Zoomin_Groomin Franchise · 2025 FDDAnswer from 2025 FDD Document
7.5.Transfer within an Entity
A transfer of interest within a Franchise entity will not trigger the Right of First Refusal if only the percentage ownership changes rather than the identity of the owners. At the time of the desired transfer of interest within an entity, you must notify us in writing of the name and address of each officer, director, shareholder, member, partner or similar person and their respective ownership interest. Each such person of the Controlled Entity will sign the then current amendment and release forms or Franchise Agreement as required by us. We do not charge a transfer fee for this change.
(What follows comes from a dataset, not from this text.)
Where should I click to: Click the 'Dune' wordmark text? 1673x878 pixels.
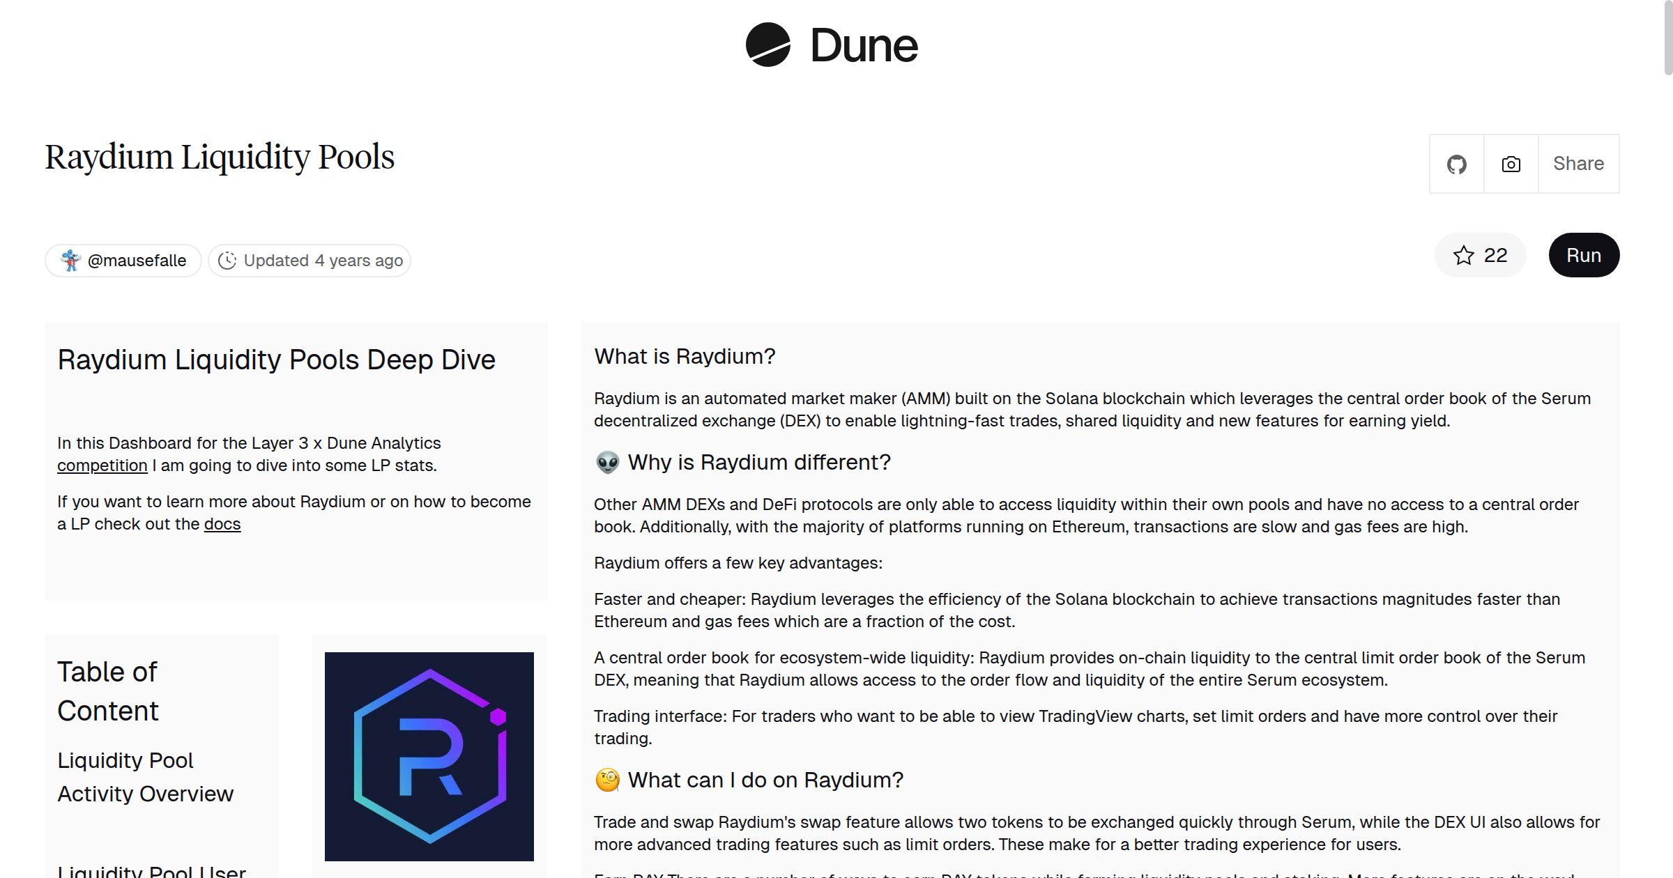click(x=864, y=45)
Source: Item 9 — 01. Financial Statements and Exhibits. (FDD pages 68–156)
What This Means (2025 FDD)
According to the 2025 Zoomin Groomin Franchise Disclosure Document, Section 7.5 of the Franchise Agreement addresses transfers of interest within an entity. This section specifies that a transfer of interest within a franchise entity will not trigger the Right of First Refusal if only the percentage ownership changes, rather than the identity of the owners.
Zoomin Groomin requires written notification of the transfer, including the names and addresses of all officers, directors, shareholders, members, partners, or similar individuals, along with their respective ownership interests. Additionally, each person of the Controlled Entity must sign the then-current amendment and release forms or Franchise Agreement as required by Zoomin Groomin.
Importantly, Zoomin Groomin does not charge a transfer fee for this type of change. This policy can be beneficial for franchisees who may need to adjust ownership percentages within their existing business structure without incurring additional costs or triggering the Right of First Refusal, which would allow Zoomin Groomin to purchase the franchise business.